* **WHAT THIS EXERCISE ASKS**
[1] State which operator the reply to the Angular debounce post recommends in place of debounce(2000).
[2] Resume the Angular debounce post after its last sentence and carry it on.

* **GIVEN PASSAGE**
++++++++++++++++++++

How do I debounce in Angular when I try to call a network request through dispatching it? I don't want to call network request every keystroke. I applied this below but its not working.
TS
search(searchValue: any) {
this.loadingPlatNo = true;
const searchTerm = searchValue.searchTerm;
this.store
.dispatch(new GetCarInformation(searchTerm || ''))
.pipe(debounce(2000), takeUntil(this.destroy$))
.subscribe((val) => {
this.loadingPlatNo = false;
this.car_informations = val.carInformation.car_informations;
});
}
HTML
<ng-select
#select
(search)="search(select)"
[items]="car_informations"
bindLabel="plate_no"
bindValue="plate_no"
bindLabel="plate_no"
clearAllText="Clear"
[closeOnSelect]="true"
[searchable]="true"
[clearable]="true"
[hideSelected]="false"
[multiple]="false"
[loading]="loadingPlateNo"
loadingText="Loading..."
addTagText="CREATE NEW PLATE NO: "
[addTag]="addNewPlateNo"
placeholder="Select plate no."
formControlName="plate_no"
></ng-select>
CodePudding user response:
The operator you want is actually debounceTime(2000)
as debounce(...)
takes a callback function.

++++++++++++++++++++

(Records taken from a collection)

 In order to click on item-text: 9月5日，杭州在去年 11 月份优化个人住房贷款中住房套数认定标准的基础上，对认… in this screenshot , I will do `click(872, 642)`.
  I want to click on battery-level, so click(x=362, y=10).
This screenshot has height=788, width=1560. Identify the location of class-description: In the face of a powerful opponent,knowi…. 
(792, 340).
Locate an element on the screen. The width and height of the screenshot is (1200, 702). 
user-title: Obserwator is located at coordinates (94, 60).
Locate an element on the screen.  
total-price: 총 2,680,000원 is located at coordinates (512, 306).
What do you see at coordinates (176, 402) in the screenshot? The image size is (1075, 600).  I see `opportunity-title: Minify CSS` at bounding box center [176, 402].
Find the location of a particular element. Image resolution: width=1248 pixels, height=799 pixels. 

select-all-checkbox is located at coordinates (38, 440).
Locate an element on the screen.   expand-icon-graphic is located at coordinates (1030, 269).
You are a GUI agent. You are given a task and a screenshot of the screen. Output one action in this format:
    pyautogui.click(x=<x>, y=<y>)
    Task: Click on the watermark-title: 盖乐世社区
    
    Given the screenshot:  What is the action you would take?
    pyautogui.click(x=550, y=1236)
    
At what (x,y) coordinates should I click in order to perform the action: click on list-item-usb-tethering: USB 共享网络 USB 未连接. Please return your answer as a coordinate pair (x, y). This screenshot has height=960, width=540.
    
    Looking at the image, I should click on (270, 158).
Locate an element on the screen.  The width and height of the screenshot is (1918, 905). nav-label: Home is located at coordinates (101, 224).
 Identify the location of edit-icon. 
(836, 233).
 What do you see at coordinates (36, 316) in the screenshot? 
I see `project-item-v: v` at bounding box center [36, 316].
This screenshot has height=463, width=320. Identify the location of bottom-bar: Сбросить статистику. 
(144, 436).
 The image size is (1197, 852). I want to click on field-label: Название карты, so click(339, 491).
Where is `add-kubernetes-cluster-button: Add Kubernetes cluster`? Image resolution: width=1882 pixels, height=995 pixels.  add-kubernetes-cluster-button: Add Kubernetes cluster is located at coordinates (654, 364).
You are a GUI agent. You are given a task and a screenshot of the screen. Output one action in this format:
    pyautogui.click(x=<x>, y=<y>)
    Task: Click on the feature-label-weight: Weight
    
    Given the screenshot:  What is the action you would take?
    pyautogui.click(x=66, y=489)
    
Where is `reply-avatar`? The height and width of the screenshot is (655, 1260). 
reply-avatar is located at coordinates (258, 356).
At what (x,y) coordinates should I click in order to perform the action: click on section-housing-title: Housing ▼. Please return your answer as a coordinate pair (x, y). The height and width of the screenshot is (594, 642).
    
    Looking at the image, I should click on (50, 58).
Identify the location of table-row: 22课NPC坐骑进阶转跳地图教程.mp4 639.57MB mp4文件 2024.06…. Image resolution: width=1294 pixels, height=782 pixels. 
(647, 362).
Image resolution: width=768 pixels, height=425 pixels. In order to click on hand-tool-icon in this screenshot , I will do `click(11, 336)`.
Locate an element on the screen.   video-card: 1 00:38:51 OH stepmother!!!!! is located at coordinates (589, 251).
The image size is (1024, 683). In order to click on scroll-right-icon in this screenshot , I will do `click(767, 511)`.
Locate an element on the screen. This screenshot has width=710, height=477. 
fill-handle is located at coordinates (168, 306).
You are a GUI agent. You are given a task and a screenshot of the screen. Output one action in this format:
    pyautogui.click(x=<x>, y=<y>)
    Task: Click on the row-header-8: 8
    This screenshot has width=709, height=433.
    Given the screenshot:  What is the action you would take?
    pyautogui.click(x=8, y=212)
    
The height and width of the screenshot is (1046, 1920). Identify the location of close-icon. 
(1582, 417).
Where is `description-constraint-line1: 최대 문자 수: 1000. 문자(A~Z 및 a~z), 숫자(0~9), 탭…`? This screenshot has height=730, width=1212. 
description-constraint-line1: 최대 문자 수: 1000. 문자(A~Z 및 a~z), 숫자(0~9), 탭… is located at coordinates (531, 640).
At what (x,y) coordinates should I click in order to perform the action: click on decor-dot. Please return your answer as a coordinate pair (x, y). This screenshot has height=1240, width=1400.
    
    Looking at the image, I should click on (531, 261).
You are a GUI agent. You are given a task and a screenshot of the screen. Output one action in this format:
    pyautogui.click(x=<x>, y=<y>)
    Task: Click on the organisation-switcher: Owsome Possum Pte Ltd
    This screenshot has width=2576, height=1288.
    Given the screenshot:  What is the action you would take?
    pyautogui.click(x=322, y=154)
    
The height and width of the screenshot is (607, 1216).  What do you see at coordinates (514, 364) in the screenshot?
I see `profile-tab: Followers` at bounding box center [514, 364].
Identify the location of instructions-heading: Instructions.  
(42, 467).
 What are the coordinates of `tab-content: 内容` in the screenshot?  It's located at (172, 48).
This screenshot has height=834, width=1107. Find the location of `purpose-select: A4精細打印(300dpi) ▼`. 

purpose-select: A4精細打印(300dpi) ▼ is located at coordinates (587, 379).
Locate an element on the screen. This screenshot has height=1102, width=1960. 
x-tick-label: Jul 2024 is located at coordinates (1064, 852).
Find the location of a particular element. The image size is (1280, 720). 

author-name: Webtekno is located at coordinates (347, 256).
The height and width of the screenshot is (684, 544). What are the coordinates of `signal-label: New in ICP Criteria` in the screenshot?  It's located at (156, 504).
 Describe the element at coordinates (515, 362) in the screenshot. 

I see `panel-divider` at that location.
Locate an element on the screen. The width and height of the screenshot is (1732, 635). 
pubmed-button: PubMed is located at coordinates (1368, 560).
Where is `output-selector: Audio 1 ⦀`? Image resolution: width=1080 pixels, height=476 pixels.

++++++++++++++++++++

* **RESPONSES BY ITEM NUMBER**
[1] It recommends debounceTime(2000), since debounce(...) takes a callback function.

[2]
However, in this case they would both only debounce the response, not the request. That's because debounce delays notifications emitted by the source Observable. It does not delay subscribing to the source observable. The way you were trying to use it, debounce would actually just delay executing your callback function by two seconds after the response was received.
To debounce making an http request you need a second observable to apply the debounce before making the request. A Subject
works well for this. You pipe
the subject with a debounce and the api call, then call next()
on every keystroke. The pipe will only make the api call if next()
has not been called for the allotted debounce time.
Here's a simple example to show you the pattern:
const apiCall$ = of('pong').pipe(delay(4000)); // Simulates 4 second api call
pingSubject$ = new Subject<void>();
debouncedPing$ = this.pingSubject$.pipe(
debounceTime(2000),
switchMap(() => {
console.log('ping');
return apiCall$;
})
);
ngOnInit() {
this.debouncedPing$.subscribe((res) => console.log(res));
}
ping() {
this.pingSubject$.next();
}
<button (click)="ping()">PING</button>
Stackblitz: https://stackblitz.com/edit/angular-ivy-2mjjf2?file=src/app/app.component.html
This won't make the request until 2 seconds after you stop clicking the button (you will see ping
in the console). Then the request will take 4 seconds to complete.
Since I used switchMap
, if a new request is started before the previous has responded, the previous request will be cancelled. You can use mergeMap
if you do not want to cancel ongoing requests.
Your situation is a bit more complicated since you have a parameter.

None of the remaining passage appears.